Unearthed video of Hollywood actor who used to be a professional diver goes viral

We're used to seeing Jason Statham on the big screen fighting the bad guys - but it turns out he could have had a whole different career.

The English actor, 54, first appeared in cult classic film Lock, Stock and Two Smoking Barrels, soon establishing himself as an action star.

But what you may not know about Statham is that he used to be a well-known competitive diver before he entered the acting world.

Jason Staham was a professional diver before he turned to acting. Photo / Getty Images
Photo / Getty

In fact, he was so good that he made it on to the English national diving team and even represented the country in the 1990 Commonwealth Games, which were held in New Zealand.

In light of Statham's 54th birthday and the current Olympic Games taking place in Tokyo, video of him diving at the Commonwealth Games has resurfaced once again, and it's going viral online as fans marvel at his skill.

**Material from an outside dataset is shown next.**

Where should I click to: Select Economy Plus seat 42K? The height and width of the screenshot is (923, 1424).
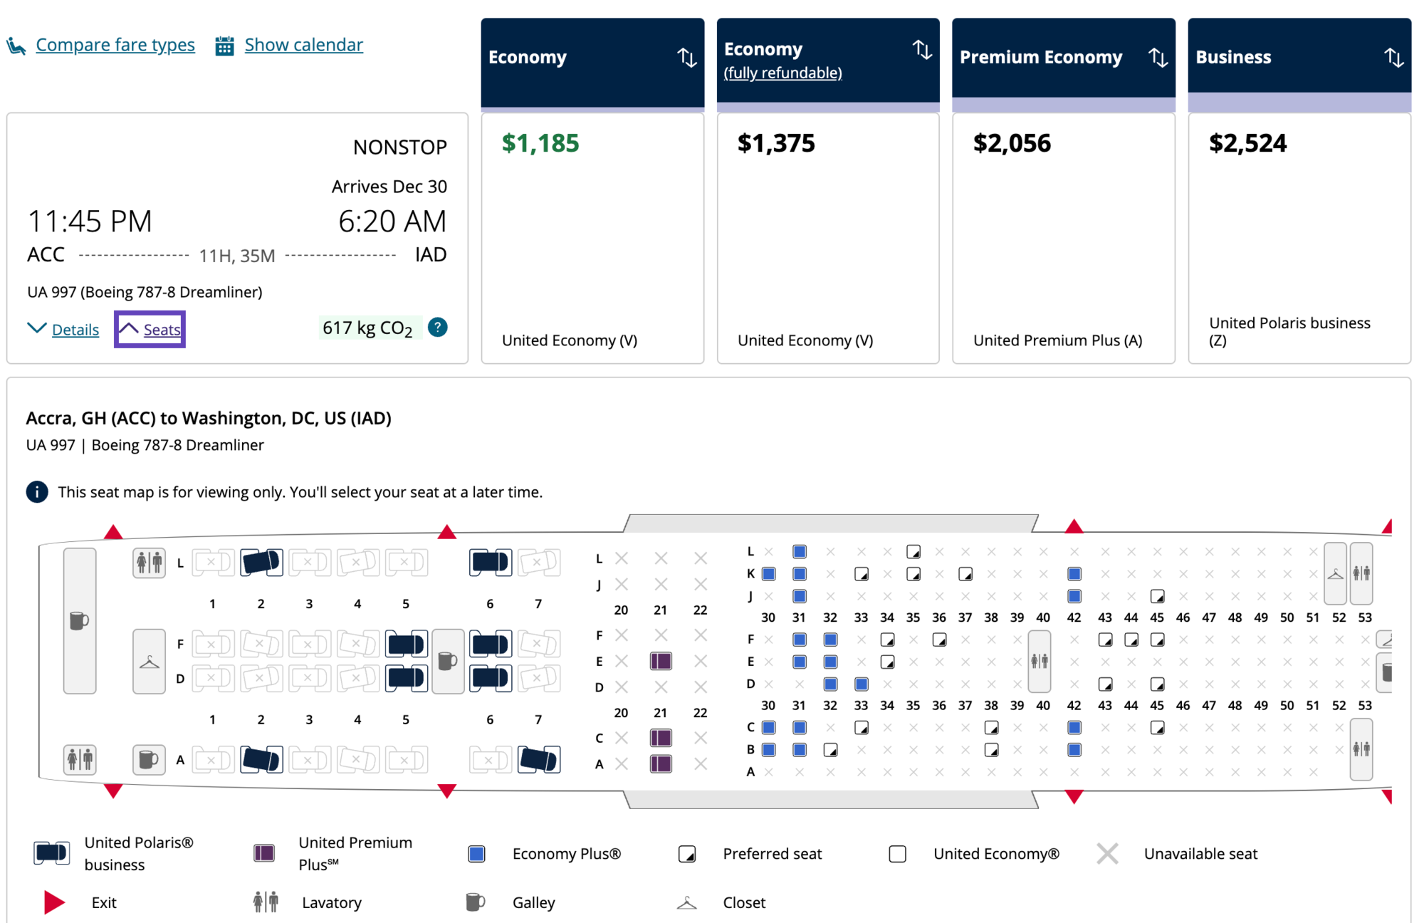pos(1074,574)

And Statham said his competitive diving experience came in handy when shooting sci-fi monster shark film The Meg in Auckland, as the shoot was primarily underwater.

"A lot of the stuff I've learned in my earlier years makes me feel confident in the water or under the water," he told reporters during a set visit in 2016.

"How we fight the shark ... you have to be confident under the water."

The film's ocean scenes were shot in the Hauraki Gulf, with underwater scenes filmed at a specially-built water tank in Kumeu.

Last month the luxury Auckland house owned by former Tauranga mayor Tenby Powell and wife Sharon Hunter, rented by Statham himself during filming, sold for $17.68 million.

The property in Westmere's Rawene Ave is one of New Zealand's most striking houses - a concrete, cedar and steel structure perched on the edge of the water - and was home to Statham while he filmed the blockbuster killer shark pic.

The house was sold by rich lister Hunter and Powell, who had first brought it to market in 2016 with a price tag of "around $20m".